EXTRACTED ENTRIES >>

□ □ □ □ □

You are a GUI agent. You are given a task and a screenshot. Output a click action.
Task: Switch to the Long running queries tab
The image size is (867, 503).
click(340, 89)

□ □ □ □ □

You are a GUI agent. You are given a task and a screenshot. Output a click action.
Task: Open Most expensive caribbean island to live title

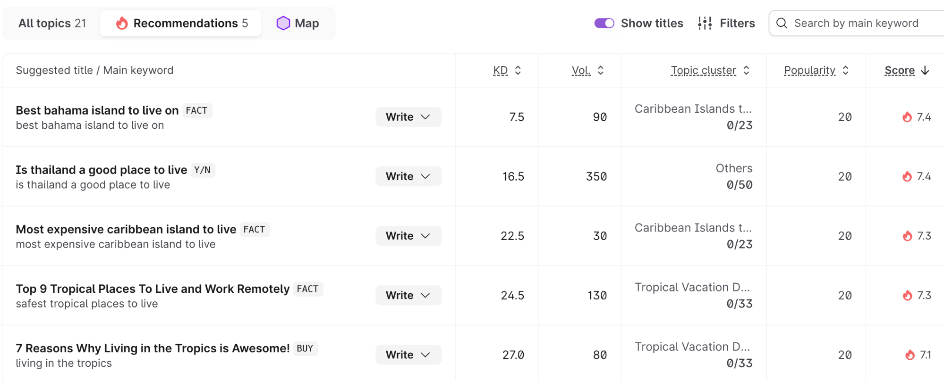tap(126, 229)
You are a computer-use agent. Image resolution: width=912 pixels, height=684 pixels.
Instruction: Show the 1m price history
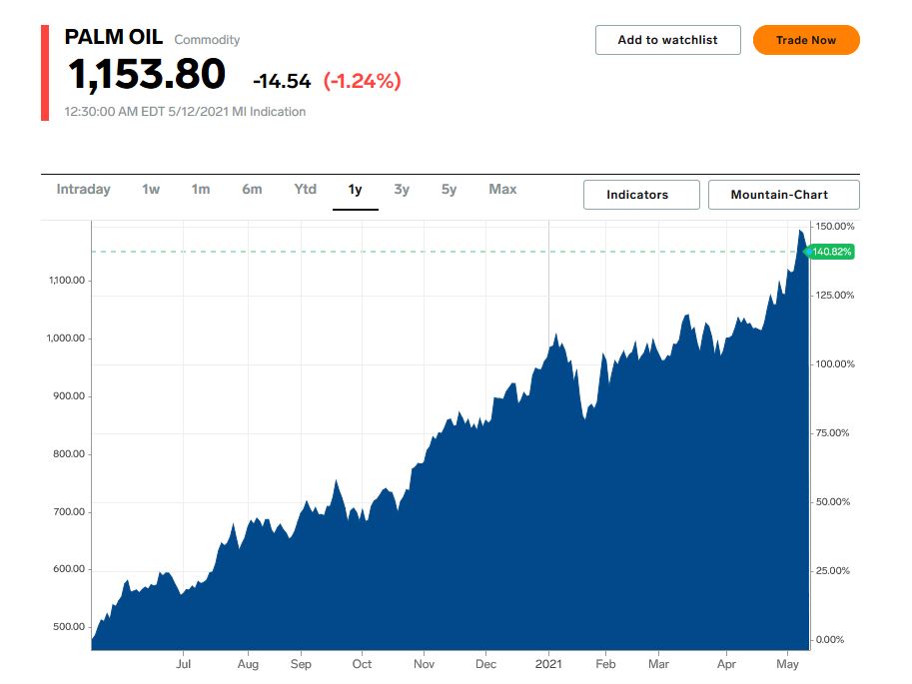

□ □ □ □ □

INSTRUCTIONS TO FOLLOW >> For this task, write out exactly the lines of the entries above, starting at the line with "You are a computer-use" and ending at the line with "Instruction: Show the 1m price history", both included, and no others.

RESPONSE AREA >>
You are a computer-use agent. Image resolution: width=912 pixels, height=684 pixels.
Instruction: Show the 1m price history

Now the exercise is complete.